## Blocco di testo
- - - - -
Sulla realtà dei piccoli agricoltori è illuminante lo studio Piccoli agricoltori – Considerazioni per promuovere l’accesso delle piccole aziende agricole alle politiche di sviluppo rurale del Centro Studi Divulga.

Piccoli agricoltori, protagonisti della multifunzionalità

La multifunzionalità è il nuovo paradigma dell’agricoltura che vede nei piccoli agricoltori dei protagonisti tutt’altro che trascurabili.

È proprio nella multifunzionalità che le piccole aziende a carattere familiare hanno trovato le migliori opportunità di crescita. Hanno saputo diversificare l’attività agricola unendola alla vendita diretta, alla trasformazione in azienda, all’agriturismo creando maggior valore anche per il territorio.

Un dato che si presta a una ulteriore riflessione riguarda l’energia rinnovabile, prodotta dal 20% dei piccoli agricoltori.

Inoltre, è nelle piccole aziende che troviamo il maggior numero di denominazioni di origine Dop e Igp e di produzioni biologiche.

Queste categorie di aziende di qualità sono presenti un po’ in tutte le regioni, anche se in percentuali diverse: il picco di aziende biologiche e con riconoscimenti Dop e Igp è in Valle d’Aosta con una percentuale del 61,3% sul totale, la maggior parte delle piccole aziende multifunzionali si trova invece in Liguria (60,5%).

Cruciali ma esclusi

I piccoli agricoltori sono al centro di un grande paradosso: se da un lato se ne riconosce il ruolo cruciale nella transizione dei sistemi agroalimentari, dall’altro le aziende con Standard Output (SO, la soglia di riferimento usata nei piani di sviluppo rurale) sotto a 15mila euro sono escluse dai piani regionali di sviluppo rurale e quindi dai finanziamenti agevolati.

La questione è quindi come renderli accessibili anche ai piccoli agricoltori, dal momento che le aziende con SO sotto i 15mila euro sono quasi il 64% del totale con il 17,7% della SAU (Superficie Agricola Utilizzata).
- - - - -
## Dati salvati
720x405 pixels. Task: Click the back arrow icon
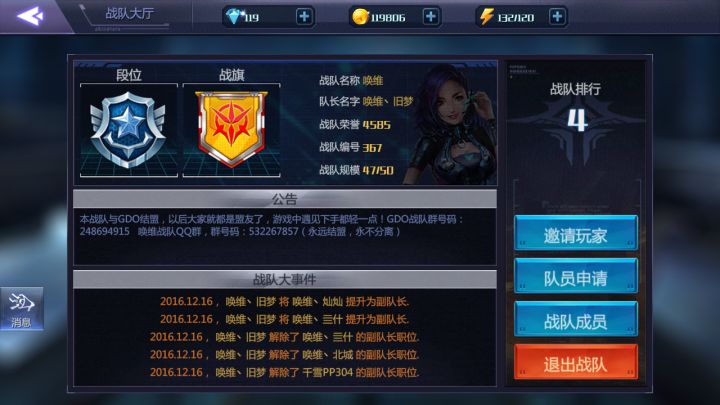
- - - - -
## Cosa farai
A) Ripeti dal testo sui piccoli agricoltori tutto quello che va da "È proprio nella multifunzionalità" fino a "in Liguria (60,5%).".
B) Nel testo sui piccoli agricoltori, riscrivi in forma più breve il paragrafo che comincia con "È proprio nella multifunzionalità", mantenendo i fatti principali.
C) Secondo il testo sui piccoli agricoltori, che percentuale dei piccoli agricoltori produce energia rinnovabile?
Le righe non hanno alcun ruolo in questo esercizio.

## Risultati dell'esercizio
A)
È proprio nella multifunzionalità che le piccole aziende a carattere familiare hanno trovato le migliori opportunità di crescita. Hanno saputo diversificare l’attività agricola unendola alla vendita diretta, alla trasformazione in azienda, all’agriturismo creando maggior valore anche per il territorio.

Un dato che si presta a una ulteriore riflessione riguarda l’energia rinnovabile, prodotta dal 20% dei piccoli agricoltori.

Inoltre, è nelle piccole aziende che troviamo il maggior numero di denominazioni di origine Dop e Igp e di produzioni biologiche.

Queste categorie di aziende di qualità sono presenti un po’ in tutte le regioni, anche se in percentuali diverse: il picco di aziende biologiche e con riconoscimenti Dop e Igp è in Valle d’Aosta con una percentuale del 61,3% sul totale, la maggior parte delle piccole aziende multifunzionali si trova invece in Liguria (60,5%).

B) Le piccole aziende familiari sono cresciute soprattutto grazie alla multifunzionalità. Hanno affiancato all'attività agricola la vendita diretta, la trasformazione in azienda e l'agriturismo, creando più valore anche per il territorio.

C) Il 20%.